Of course, Bayesians want to be Mr. degrees-of-belief Carneades, not Mr. know-nothing Berkeley. Far be it from me to suggest that we ought to stop making models. It just worried me that you were so willing to adjust your behavior based on inherently untrustworthy predictions.

An acquaintance of mine liked to claim that superhuman intelligence was one of Superman's powers. The idea immediately struck me as contradictory: nothing Superman does will ever be indicative of superhuman intelligence as long as the scriptwriter is human. My point here is the same: Your model of an ideal FAI will fall short of accurately simulating the ideal just as much as your own mind falls short of being ideal.

Comment author: christianoudard 19 July 2014 07:25:10PM 1 point [-]

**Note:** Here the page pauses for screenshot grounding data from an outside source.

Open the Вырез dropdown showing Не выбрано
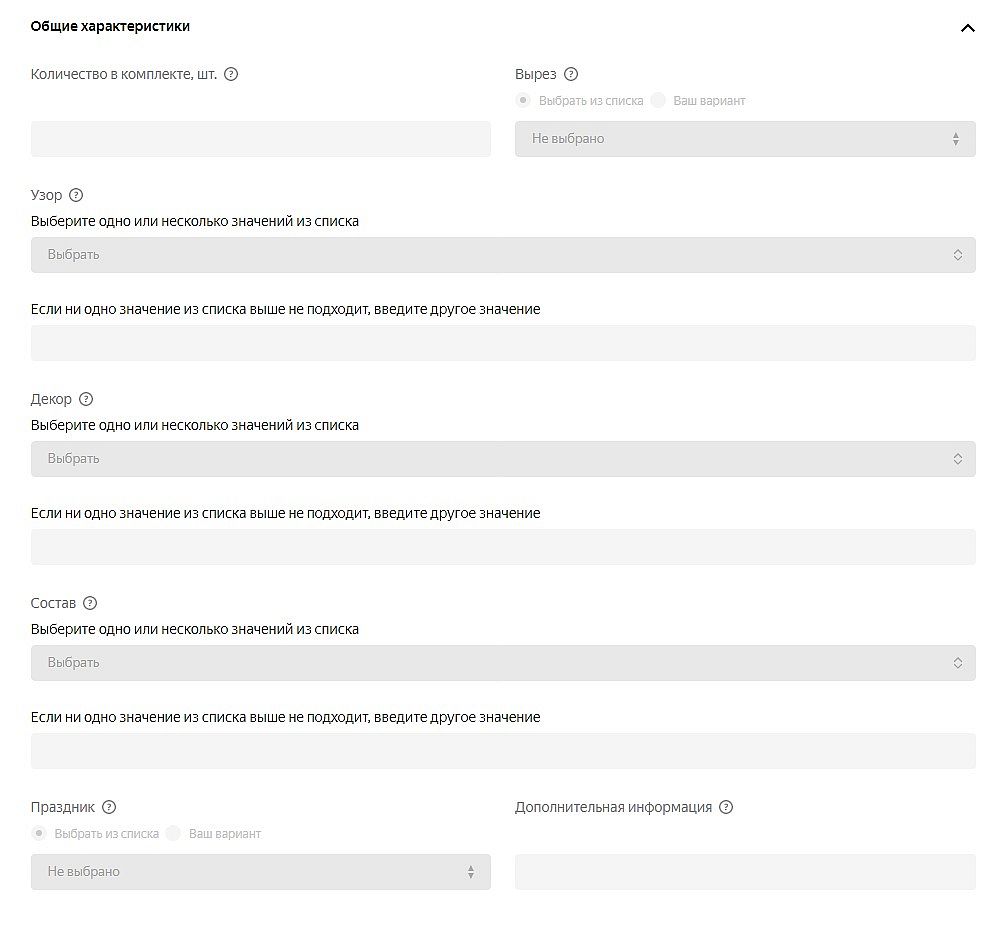 click(x=745, y=139)
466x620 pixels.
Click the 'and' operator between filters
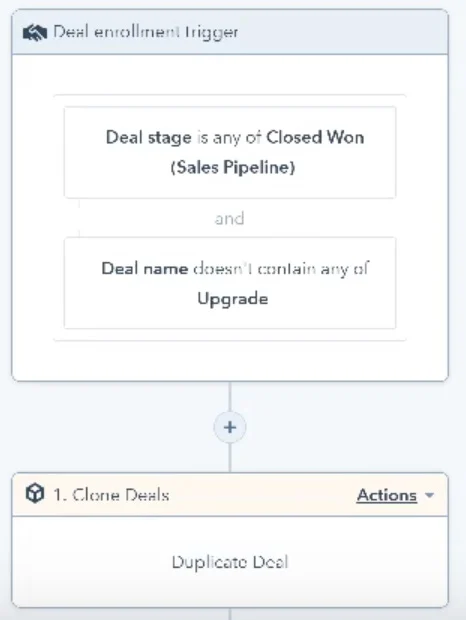point(229,218)
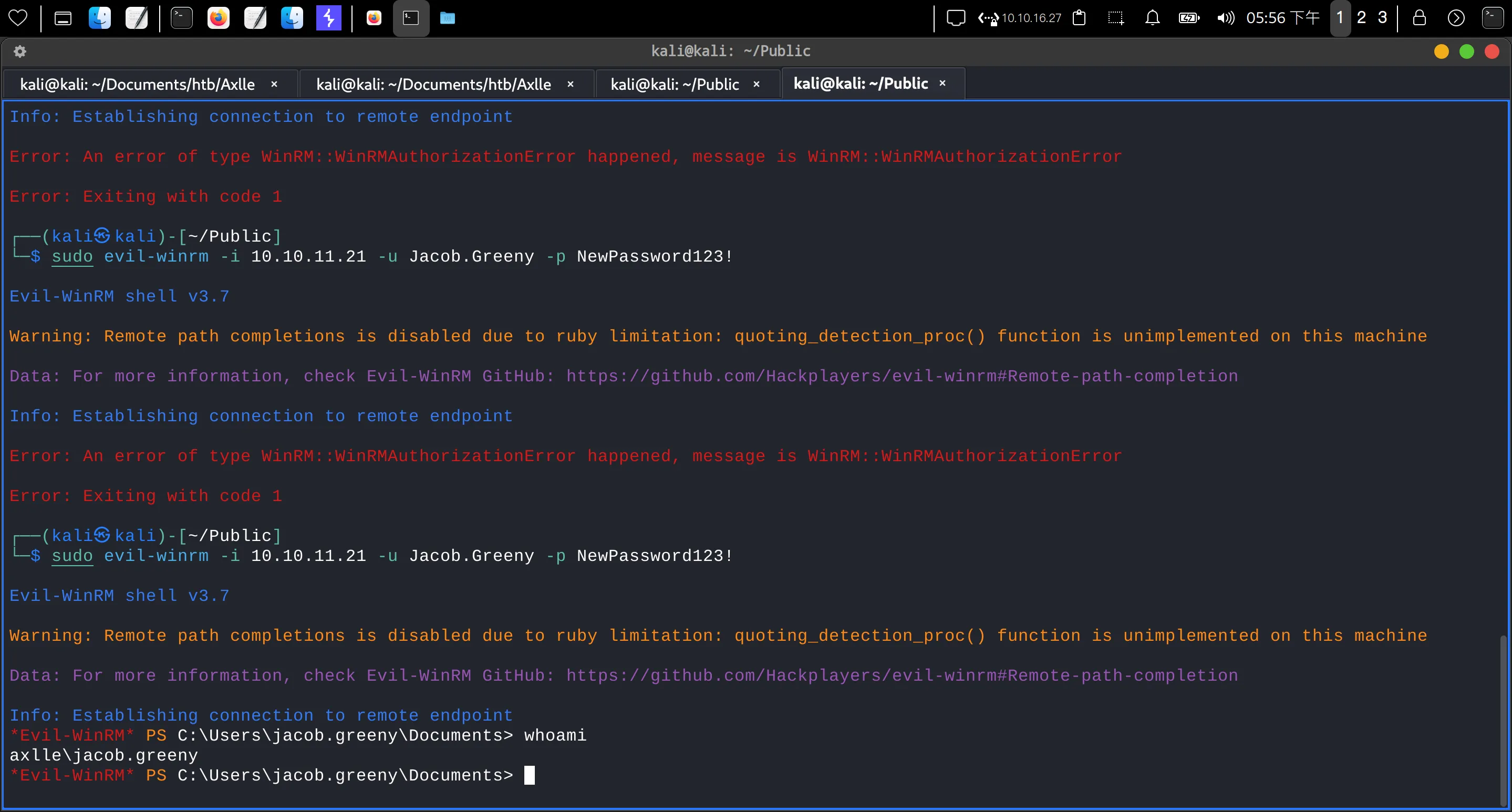Open the notifications bell icon
Viewport: 1512px width, 812px height.
click(1152, 18)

This is a really good point.

It is easier to determine whether you are doing "better" than your current self than it is to determine how well you line up with a perceived ideal being. So perhaps the lesson to take away is to try to just be better rather than be perfect.

Comment author: kokotajlod 20 July 2014 12:24:41PM 1 point [-]

It is easier to determine whether you are doing "better" than your current self than it is to determine how well you line up with a perceived ideal being.

Really? That doesn't seem obvious to me. Could you justify that claim?

Comment author: christianoudard 21 July 2014 08:36:05PM 0 points [-]

An "ideal" being is many layers of "better" than you are, whereas something that is simply better is only one layer better. To get to ideal, you would have to imagine someone better, then imagine what that person would consider better, and so forth, until you hit a state where there are no further improvements to be made.

Comment author: kokotajlod 24 July 2014 05:45:38PM 0 points [-]

In the picture you just drew, the ideal being is derived from a series of better beings, thus it is (trivially) easier to imagine a better being than to imagine an ideal being.

I see it differently: The ideal being maximizes all good qualities, whereas imperfect beings have differing levels of the various good qualities. Thus to compare a non-ideal being to an ideal being, we only need to recognize how the ideal being does better than the non-ideal being in each good quality. But to compare two non-ideal beings, we need to evaluate trade-offs between their various attributes (unless one is strictly greater than the other)

Thinking about it more, I am not happy with either of the above models. One question that arises is: Does the same reasoning extend to other cases as well? i.e. are we better off thinking about incremental improvements than about the ideal society? Are we better off thinking about incremental improvements than about the ideal chess algorithm?

I think in some cases maybe we are, but in some cases we aren't--ideals are useful sometimes. I'd go farther to say that some aspects of many ideals must be arrived at by iterating, but other aspects can be concluded more directly. An uninteresting conclusion, but one that supports my overall point: I wasn't claiming that I knew everything about the ideal FAI, just that I had justified high confidence in some things.